About this exercise
Word for word, restate the lines from the start of the data below through the line containing "Click the Everything app icon".

(Stored items from a collection)
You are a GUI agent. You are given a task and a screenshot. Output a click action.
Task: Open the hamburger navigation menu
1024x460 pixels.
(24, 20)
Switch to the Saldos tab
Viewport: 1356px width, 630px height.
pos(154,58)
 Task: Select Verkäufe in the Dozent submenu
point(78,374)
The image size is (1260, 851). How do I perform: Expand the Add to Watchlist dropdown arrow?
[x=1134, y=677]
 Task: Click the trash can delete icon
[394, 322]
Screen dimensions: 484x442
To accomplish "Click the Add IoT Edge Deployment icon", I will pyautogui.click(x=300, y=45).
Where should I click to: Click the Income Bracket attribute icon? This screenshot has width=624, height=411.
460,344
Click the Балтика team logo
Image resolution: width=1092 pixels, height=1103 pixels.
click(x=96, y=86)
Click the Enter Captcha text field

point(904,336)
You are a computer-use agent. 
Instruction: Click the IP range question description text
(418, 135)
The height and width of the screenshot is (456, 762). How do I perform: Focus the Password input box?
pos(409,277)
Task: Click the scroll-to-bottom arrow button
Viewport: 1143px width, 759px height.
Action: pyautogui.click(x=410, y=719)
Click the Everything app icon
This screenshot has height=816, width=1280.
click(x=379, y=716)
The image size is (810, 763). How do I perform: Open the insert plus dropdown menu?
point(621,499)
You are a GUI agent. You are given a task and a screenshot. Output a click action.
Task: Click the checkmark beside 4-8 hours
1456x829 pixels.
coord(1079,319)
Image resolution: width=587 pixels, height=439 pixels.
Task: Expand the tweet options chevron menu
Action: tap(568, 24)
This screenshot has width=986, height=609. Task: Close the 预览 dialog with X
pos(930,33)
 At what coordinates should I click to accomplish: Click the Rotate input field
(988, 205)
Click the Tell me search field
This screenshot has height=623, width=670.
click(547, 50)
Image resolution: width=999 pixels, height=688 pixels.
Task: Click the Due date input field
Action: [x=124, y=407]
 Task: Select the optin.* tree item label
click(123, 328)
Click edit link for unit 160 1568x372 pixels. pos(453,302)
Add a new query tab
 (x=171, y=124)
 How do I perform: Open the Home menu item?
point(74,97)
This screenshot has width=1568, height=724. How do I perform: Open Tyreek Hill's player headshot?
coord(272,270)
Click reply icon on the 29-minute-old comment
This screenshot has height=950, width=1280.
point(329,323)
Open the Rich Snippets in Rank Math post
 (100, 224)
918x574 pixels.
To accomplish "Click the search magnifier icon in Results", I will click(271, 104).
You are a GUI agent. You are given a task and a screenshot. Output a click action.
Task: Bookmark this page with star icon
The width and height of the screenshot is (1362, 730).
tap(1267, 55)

Exercise answer
You are a GUI agent. You are given a task and a screenshot. Output a click action.
Task: Open the hamburger navigation menu
1024x460 pixels.
(24, 20)
Switch to the Saldos tab
Viewport: 1356px width, 630px height.
pos(154,58)
 Task: Select Verkäufe in the Dozent submenu
point(78,374)
The image size is (1260, 851). How do I perform: Expand the Add to Watchlist dropdown arrow?
[x=1134, y=677]
 Task: Click the trash can delete icon
[394, 322]
Screen dimensions: 484x442
To accomplish "Click the Add IoT Edge Deployment icon", I will pyautogui.click(x=300, y=45).
Where should I click to: Click the Income Bracket attribute icon? This screenshot has width=624, height=411.
460,344
Click the Балтика team logo
Image resolution: width=1092 pixels, height=1103 pixels.
click(x=96, y=86)
Click the Enter Captcha text field

point(904,336)
You are a computer-use agent. 
Instruction: Click the IP range question description text
(418, 135)
The height and width of the screenshot is (456, 762). How do I perform: Focus the Password input box?
pos(409,277)
Task: Click the scroll-to-bottom arrow button
Viewport: 1143px width, 759px height.
Action: pyautogui.click(x=410, y=719)
Click the Everything app icon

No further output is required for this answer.